Malgré la convention signée entre le département des Affaires de la migration et l’Agence nationale d’assurance maladie (ANAM) en 2016 pour donner accès aux migrants au RAMED, cette décision n’a pas été activée. Selon nos informations, l’ANAM est en train de préparer un système dédié aux migrants régularisés. «Faute de cartes d’accès, les migrants souffrent de ce blocage. Les soins primaires demeurent accessibles, mais les soins secondaires et tertiaires sont payants. Même les hôpitaux faisaient des exceptions, aujourd’hui, ils ne le font plus», regrette-t-elle. Dans le domaine de l’éducation, 5.500 enfants de migrants sont scolarisés dans le système d’éducation publique. Cette étape cruciale de l’intégration se déroule dans l’ensemble dans de bonnes conditions. «Il y a une facilité d’accès au système éducatif. Mais des obstacles pour l’inscription demeurent, surtout selon les régions», poursuit Ramanzini. L’intégration au sein de l’école publique pose des difficultés de l’apprentissage de langue arabe pour les enfants déjà scolarisés dans leurs pays d’origines et surtout l’apprentissage de cours d’éducation islamique pour non musulmans. À Rabat, le Conseil national des droits de l’homme (CNDH) et l’Académie régionale d’éducation et de formation ont signé une convention pour dispenser les enfants concernés de cette matière.
«Il faut uniformiser les démarches suivis à Rabat et Casablanca sur tout le territoire», propose Ramanzini. Enfin, les programmes de formations professionnelles proposées aux migrants commencent à afficher leurs faiblesses. «Les migrants poursuivent plusieurs formations qui se répètent dans leurs contenus, et sans trouver de réel débouchés sur le marché de l’emploi», affirme Helene Yamta, présidente de l’association Voix des femmes migrantes au Maroc.
Pour cette raison, Ramanzini insiste pour une évaluation de ces programmes et repenser le lien entre les formations et les débouchés professionnelles. La Plateforme nationale protection migrants (PNPM) qui organise chaque année les assises s’attèle à faire un nouveau diagnostic de la situation des migrants irréguliers et réguliers sur d’autres thématiques. «L’année 2018 a été marquée par les opérations de l’été dernier.

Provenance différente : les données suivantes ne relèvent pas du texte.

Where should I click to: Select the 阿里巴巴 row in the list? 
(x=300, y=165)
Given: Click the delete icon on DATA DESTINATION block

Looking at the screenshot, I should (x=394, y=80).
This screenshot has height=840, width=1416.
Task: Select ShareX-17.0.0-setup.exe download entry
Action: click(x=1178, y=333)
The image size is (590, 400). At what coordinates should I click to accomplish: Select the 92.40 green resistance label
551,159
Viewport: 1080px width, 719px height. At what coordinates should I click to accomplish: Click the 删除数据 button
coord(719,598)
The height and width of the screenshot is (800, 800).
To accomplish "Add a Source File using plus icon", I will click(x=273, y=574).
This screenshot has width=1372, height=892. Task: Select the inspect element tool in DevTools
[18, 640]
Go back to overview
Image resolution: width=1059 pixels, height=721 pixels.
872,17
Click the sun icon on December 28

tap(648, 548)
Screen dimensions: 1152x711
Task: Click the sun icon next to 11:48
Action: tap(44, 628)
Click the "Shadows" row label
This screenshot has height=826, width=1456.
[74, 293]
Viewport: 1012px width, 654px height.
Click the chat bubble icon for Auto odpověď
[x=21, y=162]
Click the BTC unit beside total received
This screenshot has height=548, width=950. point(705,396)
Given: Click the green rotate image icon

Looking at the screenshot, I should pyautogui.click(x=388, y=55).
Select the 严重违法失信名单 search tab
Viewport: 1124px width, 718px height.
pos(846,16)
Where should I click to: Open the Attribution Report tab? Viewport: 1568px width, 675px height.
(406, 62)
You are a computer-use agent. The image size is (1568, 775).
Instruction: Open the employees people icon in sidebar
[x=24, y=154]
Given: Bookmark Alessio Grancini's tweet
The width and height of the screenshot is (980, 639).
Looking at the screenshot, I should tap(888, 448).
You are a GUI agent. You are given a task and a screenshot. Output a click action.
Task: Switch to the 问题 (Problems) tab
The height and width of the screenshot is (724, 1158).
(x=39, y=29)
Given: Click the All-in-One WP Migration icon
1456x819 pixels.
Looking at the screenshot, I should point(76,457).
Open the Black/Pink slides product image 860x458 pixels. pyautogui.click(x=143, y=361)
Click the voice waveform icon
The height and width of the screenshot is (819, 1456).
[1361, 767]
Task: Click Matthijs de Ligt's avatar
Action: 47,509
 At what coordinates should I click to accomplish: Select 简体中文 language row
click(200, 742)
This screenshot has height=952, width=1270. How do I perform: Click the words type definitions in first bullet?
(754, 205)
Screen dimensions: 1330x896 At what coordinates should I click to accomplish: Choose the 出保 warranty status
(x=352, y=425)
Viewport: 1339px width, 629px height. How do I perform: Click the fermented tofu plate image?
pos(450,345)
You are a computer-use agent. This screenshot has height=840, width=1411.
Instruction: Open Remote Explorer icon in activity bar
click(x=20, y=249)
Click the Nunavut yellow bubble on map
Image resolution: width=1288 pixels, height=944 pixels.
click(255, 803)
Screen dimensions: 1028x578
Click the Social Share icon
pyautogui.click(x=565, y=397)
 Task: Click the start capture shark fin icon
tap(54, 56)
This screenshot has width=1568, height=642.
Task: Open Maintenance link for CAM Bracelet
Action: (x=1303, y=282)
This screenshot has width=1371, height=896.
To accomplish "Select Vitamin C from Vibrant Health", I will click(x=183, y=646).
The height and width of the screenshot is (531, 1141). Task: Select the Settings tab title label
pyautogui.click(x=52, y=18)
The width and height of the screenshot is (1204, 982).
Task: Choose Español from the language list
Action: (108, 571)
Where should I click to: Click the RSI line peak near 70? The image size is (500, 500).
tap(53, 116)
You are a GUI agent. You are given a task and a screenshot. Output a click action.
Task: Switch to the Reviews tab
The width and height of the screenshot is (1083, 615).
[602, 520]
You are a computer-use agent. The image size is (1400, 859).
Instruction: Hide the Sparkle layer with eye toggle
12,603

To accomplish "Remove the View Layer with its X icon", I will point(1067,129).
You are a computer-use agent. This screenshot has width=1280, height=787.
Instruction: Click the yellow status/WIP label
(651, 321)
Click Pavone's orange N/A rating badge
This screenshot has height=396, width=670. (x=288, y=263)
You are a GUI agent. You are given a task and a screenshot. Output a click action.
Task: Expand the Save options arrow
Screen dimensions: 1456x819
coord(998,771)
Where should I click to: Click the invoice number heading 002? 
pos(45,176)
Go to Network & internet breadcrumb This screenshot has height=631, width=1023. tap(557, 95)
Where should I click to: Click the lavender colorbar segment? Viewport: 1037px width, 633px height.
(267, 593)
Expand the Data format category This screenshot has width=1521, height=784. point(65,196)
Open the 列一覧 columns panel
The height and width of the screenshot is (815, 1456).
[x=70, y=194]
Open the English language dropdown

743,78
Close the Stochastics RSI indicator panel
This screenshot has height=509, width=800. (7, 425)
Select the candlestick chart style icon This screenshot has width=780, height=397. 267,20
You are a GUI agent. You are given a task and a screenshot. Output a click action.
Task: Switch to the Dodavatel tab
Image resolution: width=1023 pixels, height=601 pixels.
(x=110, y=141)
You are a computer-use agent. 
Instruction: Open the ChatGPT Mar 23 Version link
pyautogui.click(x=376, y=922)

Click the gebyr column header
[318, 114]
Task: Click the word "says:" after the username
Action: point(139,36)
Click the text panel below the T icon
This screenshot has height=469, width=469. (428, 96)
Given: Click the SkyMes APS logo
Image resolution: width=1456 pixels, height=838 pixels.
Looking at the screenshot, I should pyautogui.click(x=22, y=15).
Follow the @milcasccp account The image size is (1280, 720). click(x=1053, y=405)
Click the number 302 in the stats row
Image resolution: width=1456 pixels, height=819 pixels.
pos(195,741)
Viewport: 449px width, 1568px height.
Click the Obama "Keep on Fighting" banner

Nous avons donc décidé de travailler sur l’assistance humanitaire. Nous avons travaillé également sur la situation du droit d’asile et de la protection juridique», est-il indiqué. Un bilan complet devrait être rendu public prochainement.
Hassane Ammari
Alarm Phone
Les opérations de l’an dernier et la situation dans les zones nord du Maroc devront nous amener à poser cette question. Nous avons constaté jusqu’à 4.000 refoulements dans des conditions violentes du nord vers le sud du pays, avec l’enregistrement de deux cas de décès. Les migrants font l’objet d’une traque dans les régions de Nador et Tanger.
Helena Yamt
Voix des femmes migrantes
Je me pose aussi cette question avec insistance. Du côté de la société, les violences à l’encontre des migrants se multiplient notamment à Casablanca. De l’autre côté, les autorités compliquent le renouvellement des cartes de séjour des migrants. Je crois que nous avons besoin d’une nouvelle opération de régularisation car beaucoup de jeunes veulent travailler dignement au Maroc.